6.6 U.S. slang. a.6.a An inferior or unsuccessful cinematographic or theatrical production, a flop; hence, anything disappointing or of little value.

This post concerns the latter—turkeys for the turkey season—being a series of bad or merely lacklustre album covers produced by the Hipgnosis design partnership throughout the 1970s. If the label seems unfair it should be emphasised that “turkey” is the designation applied by Storm Thorgerson himself in the appendix to the third Hipgnosis book, For the Love of Vinyl: The Album Art of Hipgnosis (2008). The following are all covers that he says Hipgnosis disliked, although not necessarily because they were bad designs:

There are some designs we would rather like to forget altogether and have been awarded turkeys to denote — no disrespect is intended for the blame lies mostly with us, save for the twin spectres of release schedules and rock egoism — “That’s a jolly interesting idea chaps but… hmm… actually we’d rather have a picture of our good selves.”

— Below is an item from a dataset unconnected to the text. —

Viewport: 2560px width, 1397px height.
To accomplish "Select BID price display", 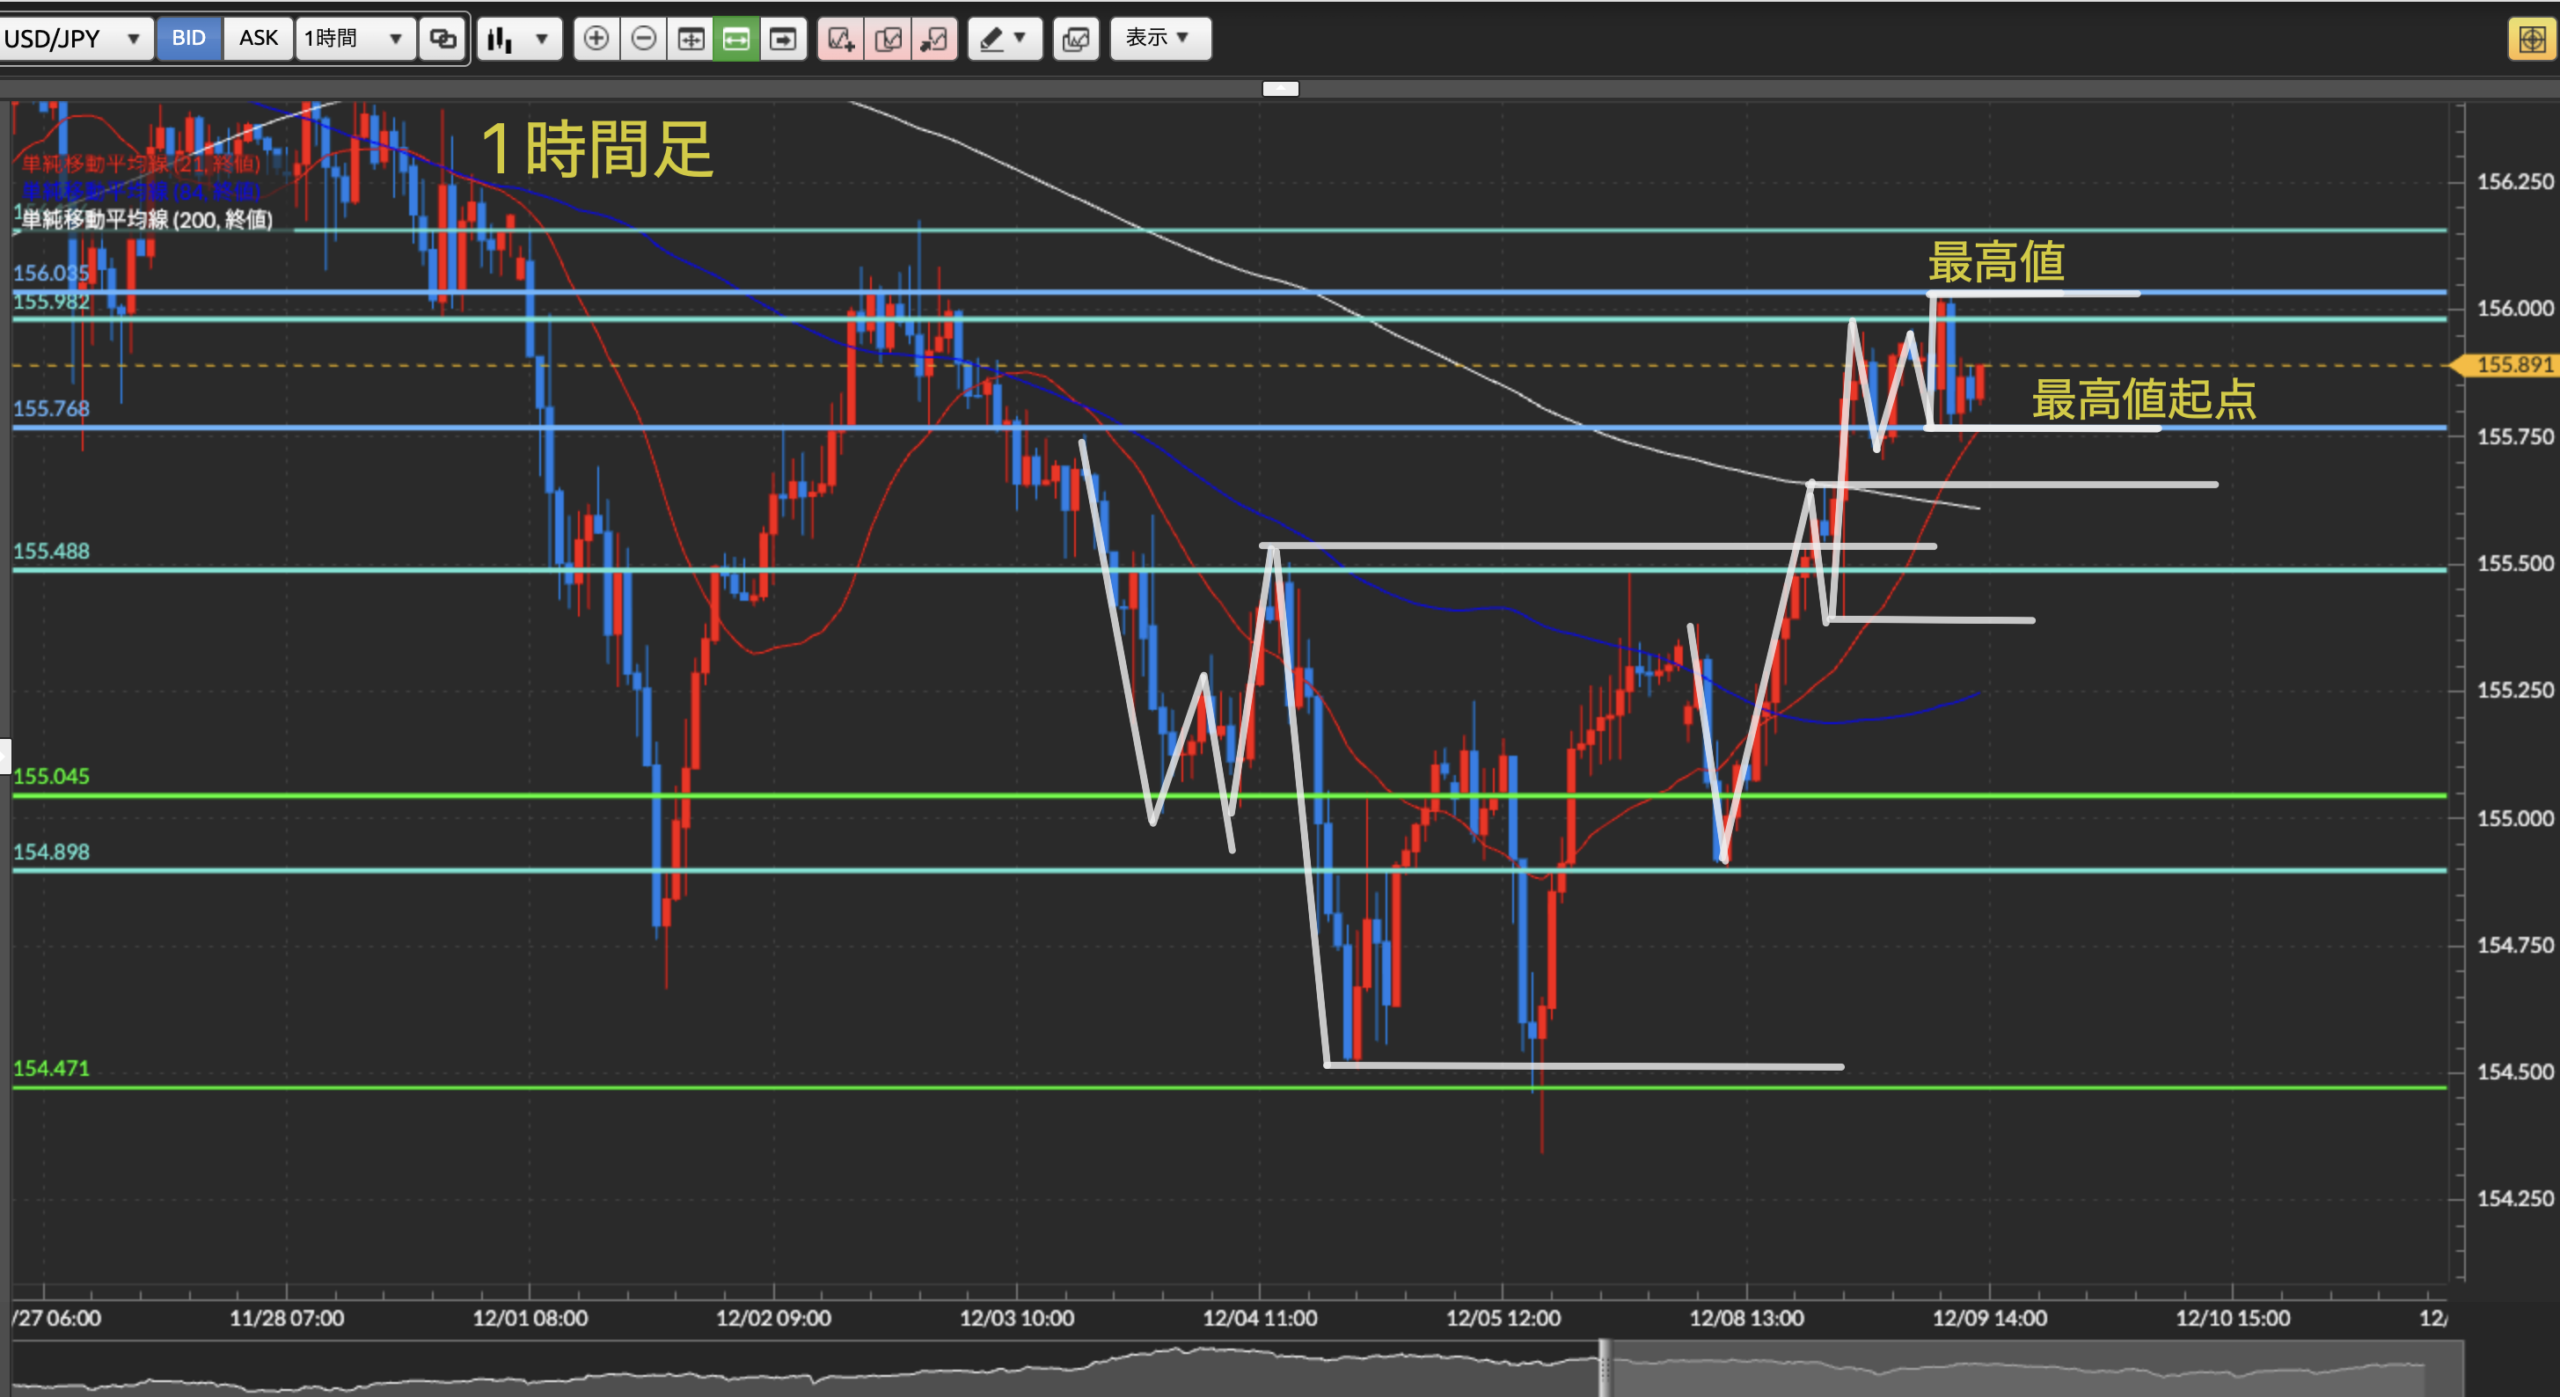I will coord(189,38).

A consistent feature of the Hipgnosis books is a refusal to adopt the Olympian attitude that radiates from many design monographs. Thorgerson has always been happy to describe the history of Hipgnosis, and the practice of album cover design, in warts-and-all anecdotal detail, so it’s no surprise if he also admits to failings. You’d be hard-pressed to find other designers who would draw attention to poor work in this manner, especially in a book dedicated to the highlights of a lauded career. Most designers are self-conscious types who can be relied upon to bury their mistakes as thoroughly as possible.

I wrote a brief post years ago about bad cover design but I usually try to avoid such things, there’s already enough junk in the world without compiling lists of it. But this post is instructive for showing that not everyone gets things right however good they might be, and also that everyone has to start somewhere. Most of my early album covers are various degrees of terrible so I try to spare others the accusatory finger. That said, you have to wonder what on earth Thorgerson and partner Aubrey Powell were thinking of with some of these designs.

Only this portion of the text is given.